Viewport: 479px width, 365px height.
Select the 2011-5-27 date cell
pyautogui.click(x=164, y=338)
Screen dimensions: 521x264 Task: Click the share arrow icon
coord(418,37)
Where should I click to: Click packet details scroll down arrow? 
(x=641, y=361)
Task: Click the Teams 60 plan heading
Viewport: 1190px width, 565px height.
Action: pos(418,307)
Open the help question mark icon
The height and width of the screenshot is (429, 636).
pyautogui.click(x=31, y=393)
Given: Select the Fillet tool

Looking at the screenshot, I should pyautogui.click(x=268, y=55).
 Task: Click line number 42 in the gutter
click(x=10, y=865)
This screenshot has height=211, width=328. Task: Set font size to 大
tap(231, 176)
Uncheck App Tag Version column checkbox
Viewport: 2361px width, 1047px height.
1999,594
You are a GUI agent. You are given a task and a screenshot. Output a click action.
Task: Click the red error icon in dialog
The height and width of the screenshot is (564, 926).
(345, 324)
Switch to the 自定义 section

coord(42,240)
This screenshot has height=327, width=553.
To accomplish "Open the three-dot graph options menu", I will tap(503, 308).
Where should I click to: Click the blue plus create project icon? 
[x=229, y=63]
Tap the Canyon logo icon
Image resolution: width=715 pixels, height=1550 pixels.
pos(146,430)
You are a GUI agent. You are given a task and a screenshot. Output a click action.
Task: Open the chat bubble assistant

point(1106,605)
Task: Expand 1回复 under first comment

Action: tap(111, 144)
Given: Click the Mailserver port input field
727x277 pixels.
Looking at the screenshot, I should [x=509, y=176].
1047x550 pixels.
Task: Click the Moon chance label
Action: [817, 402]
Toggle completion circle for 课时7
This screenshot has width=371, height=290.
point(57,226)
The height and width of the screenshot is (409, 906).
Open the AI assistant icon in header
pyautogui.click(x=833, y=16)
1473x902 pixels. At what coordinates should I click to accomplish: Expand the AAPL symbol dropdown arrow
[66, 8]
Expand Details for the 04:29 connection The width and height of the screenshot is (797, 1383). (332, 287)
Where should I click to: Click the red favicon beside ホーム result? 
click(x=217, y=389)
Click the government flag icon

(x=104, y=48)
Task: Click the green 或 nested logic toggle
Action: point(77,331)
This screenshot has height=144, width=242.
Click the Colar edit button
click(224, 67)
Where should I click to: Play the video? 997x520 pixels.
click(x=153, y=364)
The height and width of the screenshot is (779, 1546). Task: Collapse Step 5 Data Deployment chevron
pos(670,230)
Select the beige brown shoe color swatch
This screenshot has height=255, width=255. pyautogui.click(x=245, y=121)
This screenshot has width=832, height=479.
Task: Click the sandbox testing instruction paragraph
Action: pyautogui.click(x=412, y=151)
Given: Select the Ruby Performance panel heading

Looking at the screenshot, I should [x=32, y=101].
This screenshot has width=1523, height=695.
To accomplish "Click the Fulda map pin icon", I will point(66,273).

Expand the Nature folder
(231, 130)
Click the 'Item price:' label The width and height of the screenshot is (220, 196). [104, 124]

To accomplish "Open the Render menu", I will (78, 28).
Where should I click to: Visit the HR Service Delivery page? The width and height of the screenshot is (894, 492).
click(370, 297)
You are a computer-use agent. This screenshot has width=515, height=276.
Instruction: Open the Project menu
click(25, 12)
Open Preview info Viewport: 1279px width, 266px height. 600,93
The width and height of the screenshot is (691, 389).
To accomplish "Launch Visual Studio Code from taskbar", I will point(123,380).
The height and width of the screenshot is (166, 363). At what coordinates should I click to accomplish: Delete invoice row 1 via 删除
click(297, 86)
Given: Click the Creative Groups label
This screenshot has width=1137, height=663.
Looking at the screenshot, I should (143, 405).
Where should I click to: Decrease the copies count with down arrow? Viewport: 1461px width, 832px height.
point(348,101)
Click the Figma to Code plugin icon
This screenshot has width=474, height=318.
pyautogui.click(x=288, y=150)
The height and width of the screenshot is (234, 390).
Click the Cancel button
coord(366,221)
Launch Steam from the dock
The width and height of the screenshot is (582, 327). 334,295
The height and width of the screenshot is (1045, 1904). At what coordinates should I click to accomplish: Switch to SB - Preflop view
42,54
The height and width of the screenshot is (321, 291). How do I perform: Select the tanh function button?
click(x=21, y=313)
□ □ □
#### Problem requirements:
Repeat all of the data above, swapping "GUI agent" for "desktop assistant" and leaving everything else the same.

#### Solution:
Viewport: 479px width, 365px height.
Select the 2011-5-27 date cell
pyautogui.click(x=164, y=338)
Screen dimensions: 521x264 Task: Click the share arrow icon
coord(418,37)
Where should I click to: Click packet details scroll down arrow? 
(x=641, y=361)
Task: Click the Teams 60 plan heading
Viewport: 1190px width, 565px height.
Action: pos(418,307)
Open the help question mark icon
The height and width of the screenshot is (429, 636).
pyautogui.click(x=31, y=393)
Given: Select the Fillet tool

Looking at the screenshot, I should pyautogui.click(x=268, y=55).
 Task: Click line number 42 in the gutter
click(x=10, y=865)
This screenshot has height=211, width=328. Task: Set font size to 大
tap(231, 176)
Uncheck App Tag Version column checkbox
Viewport: 2361px width, 1047px height.
1999,594
You are a desktop assistant. You are given a task and a screenshot. Output a click action.
Task: Click the red error icon in dialog
The height and width of the screenshot is (564, 926).
(345, 324)
Switch to the 自定义 section

coord(42,240)
This screenshot has height=327, width=553.
To accomplish "Open the three-dot graph options menu", I will tap(503, 308).
Where should I click to: Click the blue plus create project icon? 
[x=229, y=63]
Tap the Canyon logo icon
Image resolution: width=715 pixels, height=1550 pixels.
pos(146,430)
You are a desktop assistant. You are given a task and a screenshot. Output a click action.
Task: Open the chat bubble assistant

point(1106,605)
Task: Expand 1回复 under first comment

Action: tap(111, 144)
Given: Click the Mailserver port input field
727x277 pixels.
Looking at the screenshot, I should [x=509, y=176].
1047x550 pixels.
Task: Click the Moon chance label
Action: [817, 402]
Toggle completion circle for 课时7
This screenshot has width=371, height=290.
point(57,226)
The height and width of the screenshot is (409, 906).
Open the AI assistant icon in header
pyautogui.click(x=833, y=16)
1473x902 pixels. At what coordinates should I click to accomplish: Expand the AAPL symbol dropdown arrow
[66, 8]
Expand Details for the 04:29 connection The width and height of the screenshot is (797, 1383). (332, 287)
Where should I click to: Click the red favicon beside ホーム result? 
click(x=217, y=389)
Click the government flag icon

(x=104, y=48)
Task: Click the green 或 nested logic toggle
Action: point(77,331)
This screenshot has height=144, width=242.
Click the Colar edit button
click(224, 67)
Where should I click to: Play the video? 997x520 pixels.
click(x=153, y=364)
The height and width of the screenshot is (779, 1546). Task: Collapse Step 5 Data Deployment chevron
pos(670,230)
Select the beige brown shoe color swatch
This screenshot has height=255, width=255. pyautogui.click(x=245, y=121)
This screenshot has width=832, height=479.
Task: Click the sandbox testing instruction paragraph
Action: pyautogui.click(x=412, y=151)
Given: Select the Ruby Performance panel heading

Looking at the screenshot, I should [x=32, y=101].
This screenshot has width=1523, height=695.
To accomplish "Click the Fulda map pin icon", I will point(66,273).

Expand the Nature folder
(231, 130)
Click the 'Item price:' label The width and height of the screenshot is (220, 196). [104, 124]

To accomplish "Open the Render menu", I will (78, 28).
Where should I click to: Visit the HR Service Delivery page? The width and height of the screenshot is (894, 492).
click(370, 297)
You are a computer-use agent. This screenshot has width=515, height=276.
Instruction: Open the Project menu
click(25, 12)
Open Preview info Viewport: 1279px width, 266px height. 600,93
The width and height of the screenshot is (691, 389).
To accomplish "Launch Visual Studio Code from taskbar", I will point(123,380).
The height and width of the screenshot is (166, 363). At what coordinates should I click to accomplish: Delete invoice row 1 via 删除
click(297, 86)
Given: Click the Creative Groups label
This screenshot has width=1137, height=663.
Looking at the screenshot, I should (143, 405).
Where should I click to: Decrease the copies count with down arrow? Viewport: 1461px width, 832px height.
point(348,101)
Click the Figma to Code plugin icon
This screenshot has width=474, height=318.
pyautogui.click(x=288, y=150)
The height and width of the screenshot is (234, 390).
Click the Cancel button
coord(366,221)
Launch Steam from the dock
The width and height of the screenshot is (582, 327). 334,295
The height and width of the screenshot is (1045, 1904). At what coordinates should I click to accomplish: Switch to SB - Preflop view
42,54
The height and width of the screenshot is (321, 291). How do I perform: Select the tanh function button?
click(x=21, y=313)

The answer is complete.